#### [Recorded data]
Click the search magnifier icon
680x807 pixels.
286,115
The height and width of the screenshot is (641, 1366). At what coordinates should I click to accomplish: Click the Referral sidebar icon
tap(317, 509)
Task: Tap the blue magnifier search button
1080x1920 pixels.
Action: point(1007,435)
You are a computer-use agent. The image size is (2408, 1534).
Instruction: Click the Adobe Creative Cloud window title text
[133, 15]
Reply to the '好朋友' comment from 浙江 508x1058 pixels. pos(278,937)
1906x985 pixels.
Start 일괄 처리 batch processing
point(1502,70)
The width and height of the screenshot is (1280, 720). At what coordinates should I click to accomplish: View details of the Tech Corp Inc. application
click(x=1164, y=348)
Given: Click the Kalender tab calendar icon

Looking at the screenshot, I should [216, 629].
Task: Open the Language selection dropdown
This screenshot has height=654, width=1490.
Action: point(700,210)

#### [TASK]
Duplicate all of the records above line for line, without changing a single character.

#### [EXPECTED ANSWER]
Click the search magnifier icon
680x807 pixels.
286,115
The height and width of the screenshot is (641, 1366). At what coordinates should I click to accomplish: Click the Referral sidebar icon
tap(317, 509)
Task: Tap the blue magnifier search button
1080x1920 pixels.
Action: point(1007,435)
You are a computer-use agent. The image size is (2408, 1534).
Instruction: Click the Adobe Creative Cloud window title text
[133, 15]
Reply to the '好朋友' comment from 浙江 508x1058 pixels. pos(278,937)
1906x985 pixels.
Start 일괄 처리 batch processing
point(1502,70)
The width and height of the screenshot is (1280, 720). At what coordinates should I click to accomplish: View details of the Tech Corp Inc. application
click(x=1164, y=348)
Given: Click the Kalender tab calendar icon

Looking at the screenshot, I should [216, 629].
Task: Open the Language selection dropdown
This screenshot has height=654, width=1490.
Action: point(700,210)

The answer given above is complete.